Extract every line of the listing below and reproduce each one without alteration.

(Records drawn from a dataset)
┄┄┄┄┄┄┄┄┄┄

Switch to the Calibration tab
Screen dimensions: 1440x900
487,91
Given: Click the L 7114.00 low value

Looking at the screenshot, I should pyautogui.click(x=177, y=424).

┄┄┄┄┄┄┄┄┄┄

* [Complete output]:
Switch to the Calibration tab
Screen dimensions: 1440x900
487,91
Given: Click the L 7114.00 low value

Looking at the screenshot, I should pyautogui.click(x=177, y=424).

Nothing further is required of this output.